🤖 AI Summary
This work addresses the challenge of efficiently inferring table join relationships—i.e., constructing join graphs—in enterprise environments where only metadata is accessible. The study makes the novel observation that real-world join graph adjacency matrices exhibit both high sparsity and low-rank structure. Building on this insight, the authors propose Nexus, a new end-to-end paradigm for join graph inference that relies solely on metadata. Nexus formulates the problem as low-rank matrix completion and integrates large language models with an expectation-maximization algorithm to iteratively refine predictions. Experiments across four datasets, including one from a real production environment, demonstrate that Nexus substantially outperforms existing methods, achieving up to a sixfold speedup while maintaining high accuracy.
📝 Abstract
Automatically inferring join relationships is a critical task for effective data discovery, integration, querying and reuse. However, accurately and efficiently identifying these relationships in large and complex schemas can be challenging, especially in enterprise settings where access to data values is constrained. In this paper, we introduce the problem of join graph inference when only metadata is available.
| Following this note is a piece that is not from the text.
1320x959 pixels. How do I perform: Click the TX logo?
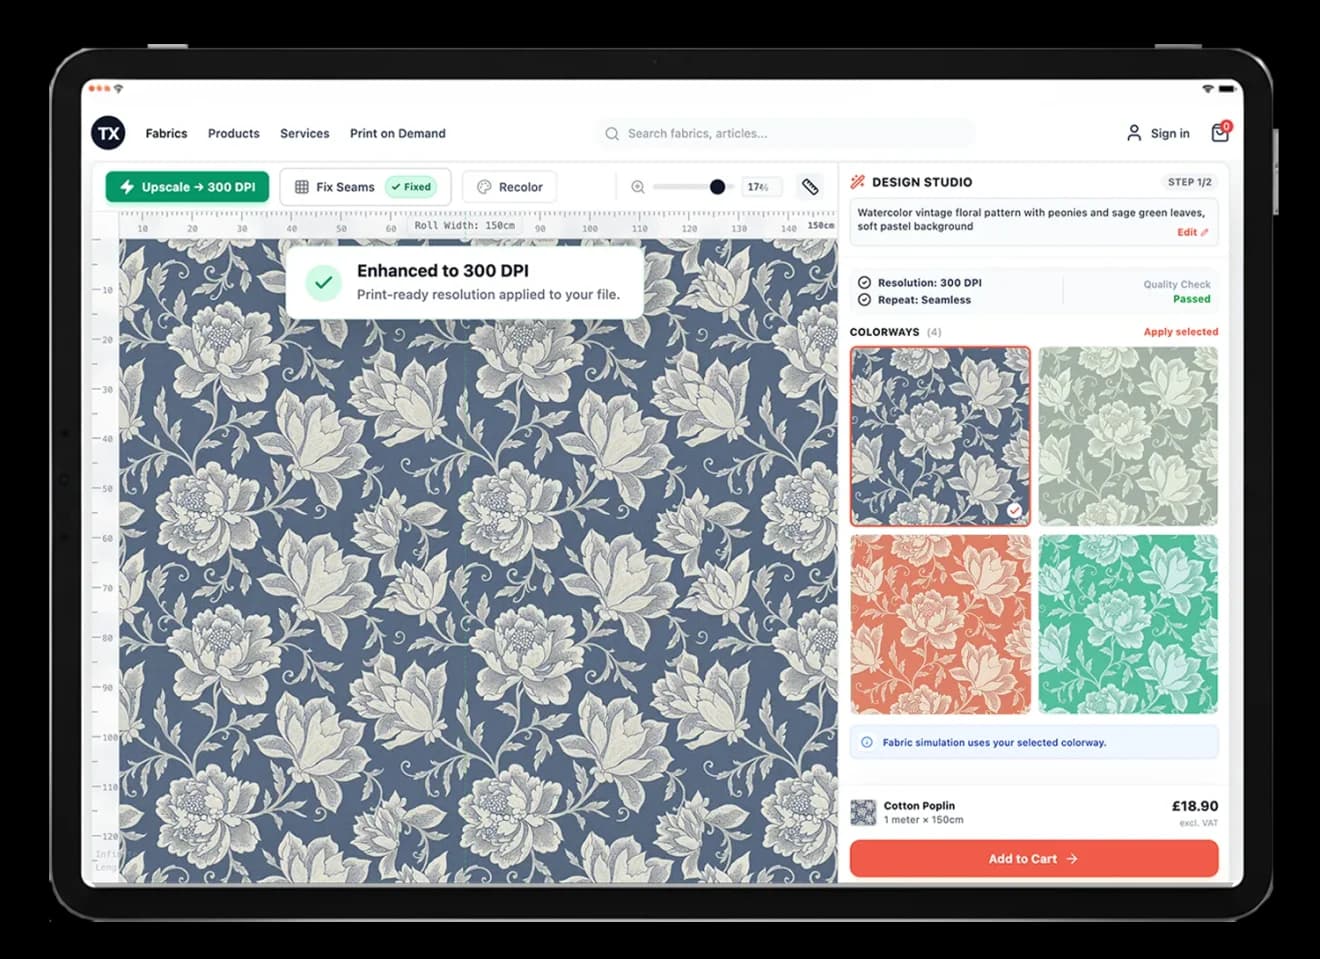pos(107,132)
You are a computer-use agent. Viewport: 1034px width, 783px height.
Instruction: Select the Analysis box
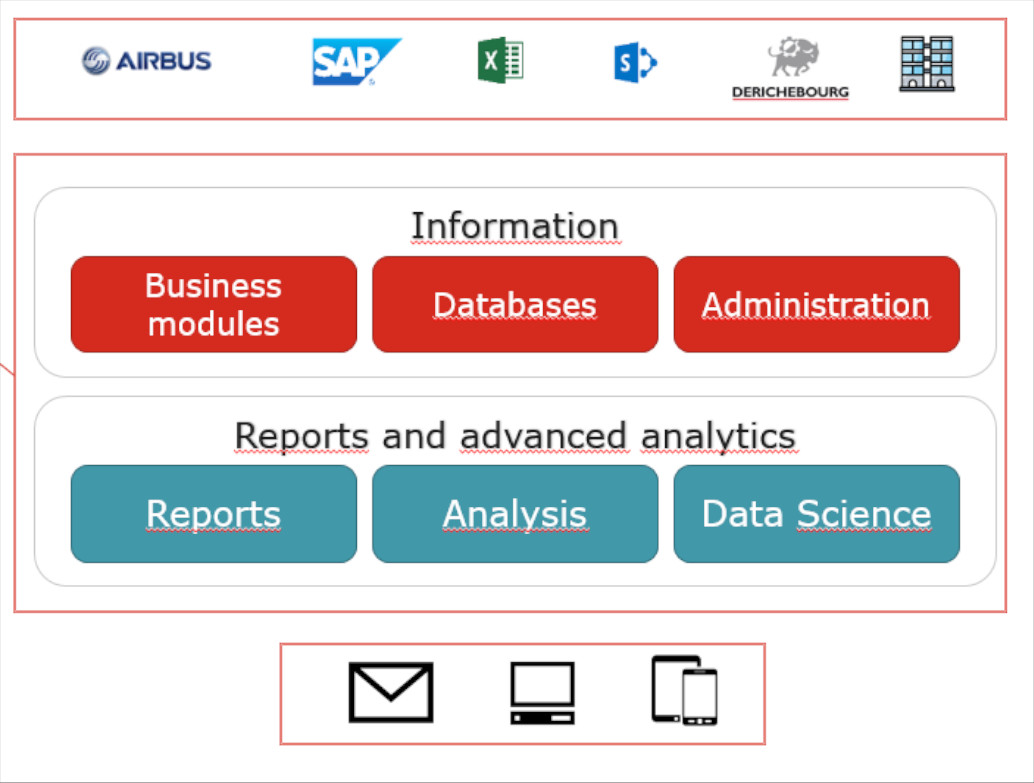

We conduct an empirical study on a large number of real-world schemas and observe that join graphs when represented as adjacency matrices exhibit two key properties: high sparsity and low-rank structure. Based on these novel observations, we formulate join graph inference as a low-rank matrix completion problem and propose Nexus, an end-to-end solution using only metadata. To further enhance accuracy, we propose a novel Expectation-Maximization algorithm that alternates between low-rank matrix completion and refining join candidate probabilities by leveraging Large Language Models. Our extensive experiments demonstrate that Nexus outperforms existing methods by a significant margin on four datasets including a real-world production dataset. Additionally, Nexus can operate in a fast mode, providing comparable results with up to 6x speedup, offering a practical and efficient solution for real-world deployments.